I enjoy a good conspiracy theory, be it about Roswell aliens in Area 51, Princess Diana being killed by a hitman working for the Queen, or Elvis being alive and well and living in Norway/Dunedin/North Moravia. I guess it's because I'd love to believe that there are secrets which, if widely known, would turn the entire world on its head.

So it was with some delight that I found the 9/11 research site. It does actually stop short of saying "we think that George W. Bush and his cronies organized the whole thing and that the WTC towers were destroyed by explosives", but only just. I'm not completely convinced by their arguments. For one thing, I can't imagine how anyone could have wired up the towers with demolition explosives without enough people finding out about it that someone would have spilt the beans.

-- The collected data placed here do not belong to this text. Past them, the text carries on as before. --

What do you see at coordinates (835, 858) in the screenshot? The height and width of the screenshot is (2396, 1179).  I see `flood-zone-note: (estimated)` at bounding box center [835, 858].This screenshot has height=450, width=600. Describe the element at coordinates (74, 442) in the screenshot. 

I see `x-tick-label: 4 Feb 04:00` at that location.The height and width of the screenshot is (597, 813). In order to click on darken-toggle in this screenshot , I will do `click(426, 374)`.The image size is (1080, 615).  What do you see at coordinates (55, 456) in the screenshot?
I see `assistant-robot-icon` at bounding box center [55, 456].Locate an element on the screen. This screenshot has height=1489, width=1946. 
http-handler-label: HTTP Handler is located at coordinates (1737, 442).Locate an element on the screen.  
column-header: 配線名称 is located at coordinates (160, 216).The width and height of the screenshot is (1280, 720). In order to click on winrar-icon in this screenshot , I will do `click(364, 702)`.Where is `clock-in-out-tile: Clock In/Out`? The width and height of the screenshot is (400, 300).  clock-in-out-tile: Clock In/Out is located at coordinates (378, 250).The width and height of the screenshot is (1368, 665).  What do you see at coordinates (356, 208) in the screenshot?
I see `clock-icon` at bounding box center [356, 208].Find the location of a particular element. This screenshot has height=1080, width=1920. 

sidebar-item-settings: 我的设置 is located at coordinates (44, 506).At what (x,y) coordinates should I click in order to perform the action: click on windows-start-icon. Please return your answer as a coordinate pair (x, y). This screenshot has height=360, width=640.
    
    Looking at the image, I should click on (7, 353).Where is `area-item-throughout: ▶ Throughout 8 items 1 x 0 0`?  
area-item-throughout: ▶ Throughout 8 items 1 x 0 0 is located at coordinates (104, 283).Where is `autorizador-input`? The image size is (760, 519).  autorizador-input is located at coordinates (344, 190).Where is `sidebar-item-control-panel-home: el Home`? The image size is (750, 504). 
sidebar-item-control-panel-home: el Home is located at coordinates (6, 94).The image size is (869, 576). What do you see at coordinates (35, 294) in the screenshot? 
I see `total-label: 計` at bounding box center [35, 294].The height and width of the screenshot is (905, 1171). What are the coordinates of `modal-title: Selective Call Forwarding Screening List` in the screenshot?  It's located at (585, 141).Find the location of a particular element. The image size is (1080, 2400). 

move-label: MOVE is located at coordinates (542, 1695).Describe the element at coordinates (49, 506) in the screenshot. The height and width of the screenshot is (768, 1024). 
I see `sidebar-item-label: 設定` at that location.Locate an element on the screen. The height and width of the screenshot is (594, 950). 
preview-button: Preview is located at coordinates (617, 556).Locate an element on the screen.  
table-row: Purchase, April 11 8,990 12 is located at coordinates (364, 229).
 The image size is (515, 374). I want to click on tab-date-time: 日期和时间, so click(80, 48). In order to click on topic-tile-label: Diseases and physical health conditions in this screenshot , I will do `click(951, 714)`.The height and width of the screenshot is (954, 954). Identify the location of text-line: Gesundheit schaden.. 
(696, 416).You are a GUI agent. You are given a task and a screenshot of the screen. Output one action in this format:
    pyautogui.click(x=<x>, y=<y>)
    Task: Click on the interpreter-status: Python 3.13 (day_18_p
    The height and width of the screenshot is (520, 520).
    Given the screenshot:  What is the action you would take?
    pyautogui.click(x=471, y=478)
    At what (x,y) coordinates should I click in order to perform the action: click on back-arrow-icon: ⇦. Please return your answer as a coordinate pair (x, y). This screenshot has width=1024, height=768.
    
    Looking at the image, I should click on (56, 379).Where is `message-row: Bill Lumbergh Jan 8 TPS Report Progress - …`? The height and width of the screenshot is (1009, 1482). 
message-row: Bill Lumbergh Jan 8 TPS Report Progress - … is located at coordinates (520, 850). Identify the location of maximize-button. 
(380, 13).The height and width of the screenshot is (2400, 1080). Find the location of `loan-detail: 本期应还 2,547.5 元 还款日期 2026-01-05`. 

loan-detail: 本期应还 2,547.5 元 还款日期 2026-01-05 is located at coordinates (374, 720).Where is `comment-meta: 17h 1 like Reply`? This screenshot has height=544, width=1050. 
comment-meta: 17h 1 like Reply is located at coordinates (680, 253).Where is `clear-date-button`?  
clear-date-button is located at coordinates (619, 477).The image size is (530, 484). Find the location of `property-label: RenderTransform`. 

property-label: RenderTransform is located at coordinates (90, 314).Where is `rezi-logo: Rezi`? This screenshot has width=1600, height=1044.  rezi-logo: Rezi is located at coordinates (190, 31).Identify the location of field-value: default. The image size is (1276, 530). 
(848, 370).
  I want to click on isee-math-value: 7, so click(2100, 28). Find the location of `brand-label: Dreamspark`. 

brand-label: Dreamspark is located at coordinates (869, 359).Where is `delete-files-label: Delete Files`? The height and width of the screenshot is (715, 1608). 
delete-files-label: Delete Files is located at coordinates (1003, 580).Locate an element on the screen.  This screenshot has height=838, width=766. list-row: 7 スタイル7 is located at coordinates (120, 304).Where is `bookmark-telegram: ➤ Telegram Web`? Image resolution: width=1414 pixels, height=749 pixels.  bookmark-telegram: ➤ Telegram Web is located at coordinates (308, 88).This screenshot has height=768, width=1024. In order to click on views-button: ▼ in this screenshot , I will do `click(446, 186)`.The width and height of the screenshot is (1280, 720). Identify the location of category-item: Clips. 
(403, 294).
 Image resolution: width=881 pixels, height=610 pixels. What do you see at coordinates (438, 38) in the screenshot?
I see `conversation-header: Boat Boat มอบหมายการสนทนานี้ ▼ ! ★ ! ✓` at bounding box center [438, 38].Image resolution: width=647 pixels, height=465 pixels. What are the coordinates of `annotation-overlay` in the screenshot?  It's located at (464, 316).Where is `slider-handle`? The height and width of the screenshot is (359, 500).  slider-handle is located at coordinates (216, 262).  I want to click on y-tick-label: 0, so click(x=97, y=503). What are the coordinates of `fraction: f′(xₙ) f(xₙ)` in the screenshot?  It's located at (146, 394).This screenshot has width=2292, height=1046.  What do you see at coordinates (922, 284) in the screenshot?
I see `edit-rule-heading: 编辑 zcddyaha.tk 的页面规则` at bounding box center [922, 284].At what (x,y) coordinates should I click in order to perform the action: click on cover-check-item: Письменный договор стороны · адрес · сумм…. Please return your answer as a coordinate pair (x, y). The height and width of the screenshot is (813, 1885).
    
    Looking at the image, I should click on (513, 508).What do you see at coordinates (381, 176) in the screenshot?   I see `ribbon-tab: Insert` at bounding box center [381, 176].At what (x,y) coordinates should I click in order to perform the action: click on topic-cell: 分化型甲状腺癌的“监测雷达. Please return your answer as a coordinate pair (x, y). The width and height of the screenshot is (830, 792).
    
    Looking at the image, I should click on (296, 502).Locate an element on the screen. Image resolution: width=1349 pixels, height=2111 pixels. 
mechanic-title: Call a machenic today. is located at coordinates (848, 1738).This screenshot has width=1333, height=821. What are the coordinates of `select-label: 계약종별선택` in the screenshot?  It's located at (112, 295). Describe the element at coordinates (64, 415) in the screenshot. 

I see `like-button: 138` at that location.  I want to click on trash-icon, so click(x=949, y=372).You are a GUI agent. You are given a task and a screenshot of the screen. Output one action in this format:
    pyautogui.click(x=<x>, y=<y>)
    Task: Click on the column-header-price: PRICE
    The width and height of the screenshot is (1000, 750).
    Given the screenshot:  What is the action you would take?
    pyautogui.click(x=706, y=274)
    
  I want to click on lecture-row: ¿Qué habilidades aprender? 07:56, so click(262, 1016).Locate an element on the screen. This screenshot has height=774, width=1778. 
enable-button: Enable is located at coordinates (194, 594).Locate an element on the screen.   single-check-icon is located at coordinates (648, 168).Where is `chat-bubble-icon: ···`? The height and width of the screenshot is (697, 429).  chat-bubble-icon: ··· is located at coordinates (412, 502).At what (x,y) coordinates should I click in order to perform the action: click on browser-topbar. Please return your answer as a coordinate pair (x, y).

For all their secrecy, the Bush administration leaks information like a sieve, and I very much doubt all of those leaks are on purpose.

However, it is interesting to read all the unanswered questions about that day, like:

  1. What was up with all the airline stock shorts, unusual credit-card transactions and warned government officials/business leaders before the attacks?
  2. Why were the hijacked flights not intercepted?
  3. How did a jet-fuel fuelled fire get hot enough to melt steel supporting columns?
  4. Why did the towers collapse vertically and at almost free-fall speeds?
  5. How come the surveillance video of the plane hitting the Pentagon has never been released?
  6. Why does the Bin Laden look nothing like himself in the video purporting to show him confessing to the attacks?